» WHAT THE EXERCISE ASKS: Find the line holding "Viewport: 476px width, 634px height." in the entries below. Give it again exactly, along with every line after it up to and including the line holding "Given: Click the AI Upscale button".

□ □ □ □ □ □ □

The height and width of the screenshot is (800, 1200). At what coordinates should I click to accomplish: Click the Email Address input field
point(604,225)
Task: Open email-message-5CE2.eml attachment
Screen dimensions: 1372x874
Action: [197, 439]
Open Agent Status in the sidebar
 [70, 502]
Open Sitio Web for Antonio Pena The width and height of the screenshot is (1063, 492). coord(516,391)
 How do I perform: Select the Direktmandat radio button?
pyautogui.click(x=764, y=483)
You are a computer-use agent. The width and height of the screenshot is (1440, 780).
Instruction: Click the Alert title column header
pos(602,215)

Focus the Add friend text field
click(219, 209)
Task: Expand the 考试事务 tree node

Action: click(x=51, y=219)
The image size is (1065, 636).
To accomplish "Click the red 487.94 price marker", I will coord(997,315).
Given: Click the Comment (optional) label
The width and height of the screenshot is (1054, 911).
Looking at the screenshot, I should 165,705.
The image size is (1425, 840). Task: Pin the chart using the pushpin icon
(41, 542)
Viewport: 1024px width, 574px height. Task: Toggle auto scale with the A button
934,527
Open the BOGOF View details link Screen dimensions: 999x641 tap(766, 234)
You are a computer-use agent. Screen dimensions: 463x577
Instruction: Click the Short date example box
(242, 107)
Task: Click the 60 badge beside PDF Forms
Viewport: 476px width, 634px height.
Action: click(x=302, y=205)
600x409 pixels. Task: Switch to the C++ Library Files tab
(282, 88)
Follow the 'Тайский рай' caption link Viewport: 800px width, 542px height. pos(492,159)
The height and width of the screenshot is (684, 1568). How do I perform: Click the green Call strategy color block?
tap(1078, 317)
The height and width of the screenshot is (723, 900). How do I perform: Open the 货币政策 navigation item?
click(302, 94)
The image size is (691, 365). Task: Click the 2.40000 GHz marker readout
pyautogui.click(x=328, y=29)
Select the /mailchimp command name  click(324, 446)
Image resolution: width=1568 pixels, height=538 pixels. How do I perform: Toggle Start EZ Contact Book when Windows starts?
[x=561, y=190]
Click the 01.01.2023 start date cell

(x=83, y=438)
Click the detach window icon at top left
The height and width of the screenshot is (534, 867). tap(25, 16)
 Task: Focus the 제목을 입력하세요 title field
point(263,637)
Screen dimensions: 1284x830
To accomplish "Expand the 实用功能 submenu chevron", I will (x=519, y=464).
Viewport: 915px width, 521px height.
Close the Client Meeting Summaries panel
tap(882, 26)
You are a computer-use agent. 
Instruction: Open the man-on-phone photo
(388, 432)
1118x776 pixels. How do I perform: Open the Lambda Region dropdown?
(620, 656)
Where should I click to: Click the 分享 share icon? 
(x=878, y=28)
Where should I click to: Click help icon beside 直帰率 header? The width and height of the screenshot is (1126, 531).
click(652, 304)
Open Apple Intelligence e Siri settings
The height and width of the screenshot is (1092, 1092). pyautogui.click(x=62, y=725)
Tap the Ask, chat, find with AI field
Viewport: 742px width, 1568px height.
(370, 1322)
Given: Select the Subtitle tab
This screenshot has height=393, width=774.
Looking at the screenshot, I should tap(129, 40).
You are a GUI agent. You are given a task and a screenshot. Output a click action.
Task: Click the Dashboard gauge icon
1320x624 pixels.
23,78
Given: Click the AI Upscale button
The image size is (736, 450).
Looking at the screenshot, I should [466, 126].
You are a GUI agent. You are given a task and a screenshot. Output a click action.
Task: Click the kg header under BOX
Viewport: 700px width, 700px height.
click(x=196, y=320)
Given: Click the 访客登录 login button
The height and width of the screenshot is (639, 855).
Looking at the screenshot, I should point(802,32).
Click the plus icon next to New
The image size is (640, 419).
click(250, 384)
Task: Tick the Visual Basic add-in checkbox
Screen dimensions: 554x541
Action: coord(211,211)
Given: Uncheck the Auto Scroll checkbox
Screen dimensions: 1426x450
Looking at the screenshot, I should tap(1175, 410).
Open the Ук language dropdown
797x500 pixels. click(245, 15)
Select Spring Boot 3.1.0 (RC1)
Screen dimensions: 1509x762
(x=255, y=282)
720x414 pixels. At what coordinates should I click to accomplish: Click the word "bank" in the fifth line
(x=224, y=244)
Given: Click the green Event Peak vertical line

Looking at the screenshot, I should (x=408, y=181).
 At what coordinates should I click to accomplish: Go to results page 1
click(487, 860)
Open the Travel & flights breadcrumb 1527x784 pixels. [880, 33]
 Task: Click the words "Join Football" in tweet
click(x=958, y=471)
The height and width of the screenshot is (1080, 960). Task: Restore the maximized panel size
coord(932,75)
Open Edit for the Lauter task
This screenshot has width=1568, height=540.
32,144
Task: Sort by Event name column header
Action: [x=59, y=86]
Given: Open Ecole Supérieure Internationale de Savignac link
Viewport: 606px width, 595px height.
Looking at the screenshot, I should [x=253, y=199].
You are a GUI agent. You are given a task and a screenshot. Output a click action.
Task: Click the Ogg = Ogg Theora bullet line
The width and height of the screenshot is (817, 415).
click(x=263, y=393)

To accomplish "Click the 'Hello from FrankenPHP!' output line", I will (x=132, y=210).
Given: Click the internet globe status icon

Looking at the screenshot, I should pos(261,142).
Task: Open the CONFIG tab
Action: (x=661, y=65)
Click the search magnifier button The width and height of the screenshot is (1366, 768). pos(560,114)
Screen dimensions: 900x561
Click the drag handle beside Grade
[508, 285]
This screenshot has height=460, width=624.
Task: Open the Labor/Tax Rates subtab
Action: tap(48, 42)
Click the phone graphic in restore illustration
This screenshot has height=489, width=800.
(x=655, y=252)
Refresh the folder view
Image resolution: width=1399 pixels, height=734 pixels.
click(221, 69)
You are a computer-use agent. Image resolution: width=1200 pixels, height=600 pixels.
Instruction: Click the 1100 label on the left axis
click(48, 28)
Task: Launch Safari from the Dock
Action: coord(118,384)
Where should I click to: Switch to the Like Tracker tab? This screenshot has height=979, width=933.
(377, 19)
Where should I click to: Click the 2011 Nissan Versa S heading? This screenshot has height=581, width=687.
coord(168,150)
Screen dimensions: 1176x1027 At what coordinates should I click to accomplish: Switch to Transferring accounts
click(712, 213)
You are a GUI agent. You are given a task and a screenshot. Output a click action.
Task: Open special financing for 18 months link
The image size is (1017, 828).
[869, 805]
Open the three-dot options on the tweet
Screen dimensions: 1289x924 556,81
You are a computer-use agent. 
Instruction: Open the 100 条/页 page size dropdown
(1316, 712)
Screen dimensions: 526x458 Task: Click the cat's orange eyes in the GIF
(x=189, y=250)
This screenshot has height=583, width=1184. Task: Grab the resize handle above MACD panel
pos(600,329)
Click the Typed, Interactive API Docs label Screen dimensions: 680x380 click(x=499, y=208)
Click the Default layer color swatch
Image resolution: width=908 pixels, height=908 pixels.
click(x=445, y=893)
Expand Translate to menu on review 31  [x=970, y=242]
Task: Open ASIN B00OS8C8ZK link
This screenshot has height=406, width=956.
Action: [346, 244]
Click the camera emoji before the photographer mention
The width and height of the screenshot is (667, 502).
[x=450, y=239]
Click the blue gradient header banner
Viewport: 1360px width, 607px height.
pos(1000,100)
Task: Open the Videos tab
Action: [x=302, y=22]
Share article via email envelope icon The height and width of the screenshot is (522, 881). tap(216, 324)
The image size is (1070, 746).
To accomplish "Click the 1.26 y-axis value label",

□ □ □ □ □ □ □

» SOLUTION:
Viewport: 476px width, 634px height.
Action: click(x=302, y=205)
600x409 pixels. Task: Switch to the C++ Library Files tab
(282, 88)
Follow the 'Тайский рай' caption link Viewport: 800px width, 542px height. pos(492,159)
The height and width of the screenshot is (684, 1568). How do I perform: Click the green Call strategy color block?
tap(1078, 317)
The height and width of the screenshot is (723, 900). How do I perform: Open the 货币政策 navigation item?
click(302, 94)
The image size is (691, 365). Task: Click the 2.40000 GHz marker readout
pyautogui.click(x=328, y=29)
Select the /mailchimp command name  click(324, 446)
Image resolution: width=1568 pixels, height=538 pixels. How do I perform: Toggle Start EZ Contact Book when Windows starts?
[x=561, y=190]
Click the 01.01.2023 start date cell

(x=83, y=438)
Click the detach window icon at top left
The height and width of the screenshot is (534, 867). tap(25, 16)
 Task: Focus the 제목을 입력하세요 title field
point(263,637)
Screen dimensions: 1284x830
To accomplish "Expand the 实用功能 submenu chevron", I will (x=519, y=464).
Viewport: 915px width, 521px height.
Close the Client Meeting Summaries panel
tap(882, 26)
You are a computer-use agent. 
Instruction: Open the man-on-phone photo
(388, 432)
1118x776 pixels. How do I perform: Open the Lambda Region dropdown?
(620, 656)
Where should I click to: Click the 分享 share icon? 
(x=878, y=28)
Where should I click to: Click help icon beside 直帰率 header? The width and height of the screenshot is (1126, 531).
click(652, 304)
Open Apple Intelligence e Siri settings
The height and width of the screenshot is (1092, 1092). pyautogui.click(x=62, y=725)
Tap the Ask, chat, find with AI field
Viewport: 742px width, 1568px height.
(370, 1322)
Given: Select the Subtitle tab
This screenshot has height=393, width=774.
Looking at the screenshot, I should tap(129, 40).
You are a GUI agent. You are given a task and a screenshot. Output a click action.
Task: Click the Dashboard gauge icon
1320x624 pixels.
23,78
Given: Click the AI Upscale button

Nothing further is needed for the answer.